Assignment ▸ Pull every "header" line out of the data below.

Provided data ▸

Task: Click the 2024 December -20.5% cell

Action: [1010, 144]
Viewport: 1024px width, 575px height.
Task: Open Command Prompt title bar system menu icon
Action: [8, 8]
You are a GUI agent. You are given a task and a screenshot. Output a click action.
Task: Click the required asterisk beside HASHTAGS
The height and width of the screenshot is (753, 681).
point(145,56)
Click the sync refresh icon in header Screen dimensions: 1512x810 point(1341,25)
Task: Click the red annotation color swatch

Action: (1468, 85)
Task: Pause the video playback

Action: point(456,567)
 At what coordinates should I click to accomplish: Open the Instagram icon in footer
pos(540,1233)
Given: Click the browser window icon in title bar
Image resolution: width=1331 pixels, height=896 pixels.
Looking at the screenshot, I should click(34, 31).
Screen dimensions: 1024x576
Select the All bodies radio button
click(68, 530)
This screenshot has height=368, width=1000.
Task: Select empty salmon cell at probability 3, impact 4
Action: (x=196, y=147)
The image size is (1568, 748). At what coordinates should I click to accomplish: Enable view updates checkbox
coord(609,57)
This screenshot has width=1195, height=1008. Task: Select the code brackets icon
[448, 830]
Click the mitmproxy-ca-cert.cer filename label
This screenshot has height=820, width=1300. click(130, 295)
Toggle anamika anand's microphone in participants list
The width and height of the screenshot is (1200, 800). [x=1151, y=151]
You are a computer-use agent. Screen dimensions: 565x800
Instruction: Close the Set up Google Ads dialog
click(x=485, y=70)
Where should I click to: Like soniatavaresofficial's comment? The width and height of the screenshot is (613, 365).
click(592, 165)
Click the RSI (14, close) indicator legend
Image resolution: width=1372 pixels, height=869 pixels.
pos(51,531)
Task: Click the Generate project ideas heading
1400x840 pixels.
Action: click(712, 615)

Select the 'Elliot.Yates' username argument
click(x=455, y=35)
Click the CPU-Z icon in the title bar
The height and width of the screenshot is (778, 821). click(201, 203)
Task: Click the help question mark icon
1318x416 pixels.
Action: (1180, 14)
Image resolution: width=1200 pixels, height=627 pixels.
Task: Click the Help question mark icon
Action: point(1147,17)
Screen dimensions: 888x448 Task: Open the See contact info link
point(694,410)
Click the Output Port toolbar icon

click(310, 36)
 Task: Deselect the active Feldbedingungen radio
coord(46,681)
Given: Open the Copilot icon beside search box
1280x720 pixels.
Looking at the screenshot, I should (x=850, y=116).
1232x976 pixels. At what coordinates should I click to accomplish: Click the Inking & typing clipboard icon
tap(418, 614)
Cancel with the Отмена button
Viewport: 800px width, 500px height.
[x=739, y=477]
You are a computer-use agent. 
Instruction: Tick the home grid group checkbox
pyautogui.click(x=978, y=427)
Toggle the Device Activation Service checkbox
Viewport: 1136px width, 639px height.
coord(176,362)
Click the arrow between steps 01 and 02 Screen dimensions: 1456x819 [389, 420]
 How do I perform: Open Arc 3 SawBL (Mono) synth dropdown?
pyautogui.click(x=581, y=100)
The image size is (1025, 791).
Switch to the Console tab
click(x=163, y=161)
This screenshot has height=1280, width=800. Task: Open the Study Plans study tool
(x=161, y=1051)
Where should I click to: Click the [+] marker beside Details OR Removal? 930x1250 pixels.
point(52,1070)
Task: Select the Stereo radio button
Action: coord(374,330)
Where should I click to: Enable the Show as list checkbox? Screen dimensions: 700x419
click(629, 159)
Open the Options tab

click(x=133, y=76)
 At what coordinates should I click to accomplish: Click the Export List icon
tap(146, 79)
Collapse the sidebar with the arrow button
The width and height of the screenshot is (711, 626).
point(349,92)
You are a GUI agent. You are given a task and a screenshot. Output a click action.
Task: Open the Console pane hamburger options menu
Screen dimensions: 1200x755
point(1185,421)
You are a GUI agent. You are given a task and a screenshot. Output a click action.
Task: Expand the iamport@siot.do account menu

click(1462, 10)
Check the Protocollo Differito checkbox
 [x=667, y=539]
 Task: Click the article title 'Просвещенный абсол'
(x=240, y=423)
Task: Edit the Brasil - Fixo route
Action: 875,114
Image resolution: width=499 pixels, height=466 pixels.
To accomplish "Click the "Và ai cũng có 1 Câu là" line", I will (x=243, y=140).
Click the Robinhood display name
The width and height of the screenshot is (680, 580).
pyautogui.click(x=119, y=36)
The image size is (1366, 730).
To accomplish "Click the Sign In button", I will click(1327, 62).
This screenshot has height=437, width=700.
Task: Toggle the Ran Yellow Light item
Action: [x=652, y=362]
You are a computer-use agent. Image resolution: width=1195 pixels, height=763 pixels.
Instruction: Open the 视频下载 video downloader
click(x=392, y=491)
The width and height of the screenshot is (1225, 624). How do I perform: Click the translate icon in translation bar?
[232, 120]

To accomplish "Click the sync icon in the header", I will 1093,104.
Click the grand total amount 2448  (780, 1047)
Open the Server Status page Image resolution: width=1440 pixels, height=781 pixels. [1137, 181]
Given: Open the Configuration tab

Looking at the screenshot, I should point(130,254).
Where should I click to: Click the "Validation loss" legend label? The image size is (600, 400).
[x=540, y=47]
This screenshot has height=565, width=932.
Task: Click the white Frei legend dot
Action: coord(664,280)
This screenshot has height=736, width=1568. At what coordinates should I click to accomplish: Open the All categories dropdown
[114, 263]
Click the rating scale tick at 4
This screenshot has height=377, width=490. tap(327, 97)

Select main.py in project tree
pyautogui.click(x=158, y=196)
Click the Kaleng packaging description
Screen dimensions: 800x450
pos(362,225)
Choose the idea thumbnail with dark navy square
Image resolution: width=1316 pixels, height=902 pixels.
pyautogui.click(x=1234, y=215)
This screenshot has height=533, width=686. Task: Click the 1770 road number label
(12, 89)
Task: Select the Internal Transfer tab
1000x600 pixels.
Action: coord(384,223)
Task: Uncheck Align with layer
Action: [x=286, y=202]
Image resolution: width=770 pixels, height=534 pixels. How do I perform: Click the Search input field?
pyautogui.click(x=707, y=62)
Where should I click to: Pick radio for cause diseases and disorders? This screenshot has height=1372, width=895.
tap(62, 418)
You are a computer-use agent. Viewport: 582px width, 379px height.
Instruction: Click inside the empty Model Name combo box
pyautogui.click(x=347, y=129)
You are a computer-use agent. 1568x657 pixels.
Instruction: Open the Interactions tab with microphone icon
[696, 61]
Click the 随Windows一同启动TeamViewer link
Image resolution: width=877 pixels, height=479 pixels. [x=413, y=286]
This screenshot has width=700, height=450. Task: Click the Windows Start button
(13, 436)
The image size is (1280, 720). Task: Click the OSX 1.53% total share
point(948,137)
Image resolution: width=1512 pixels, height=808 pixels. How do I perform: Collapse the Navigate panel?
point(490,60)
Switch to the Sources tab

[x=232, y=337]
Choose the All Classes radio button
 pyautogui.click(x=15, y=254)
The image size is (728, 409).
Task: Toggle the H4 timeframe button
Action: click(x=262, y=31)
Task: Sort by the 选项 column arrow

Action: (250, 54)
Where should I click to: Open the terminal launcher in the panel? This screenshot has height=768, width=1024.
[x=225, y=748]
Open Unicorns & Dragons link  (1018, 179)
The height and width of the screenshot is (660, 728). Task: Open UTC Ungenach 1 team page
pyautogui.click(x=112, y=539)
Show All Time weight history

Answer space ▸
Click the sync refresh icon in header Screen dimensions: 1512x810 point(1341,25)
To accomplish "Click the sync icon in the header", I will 1093,104.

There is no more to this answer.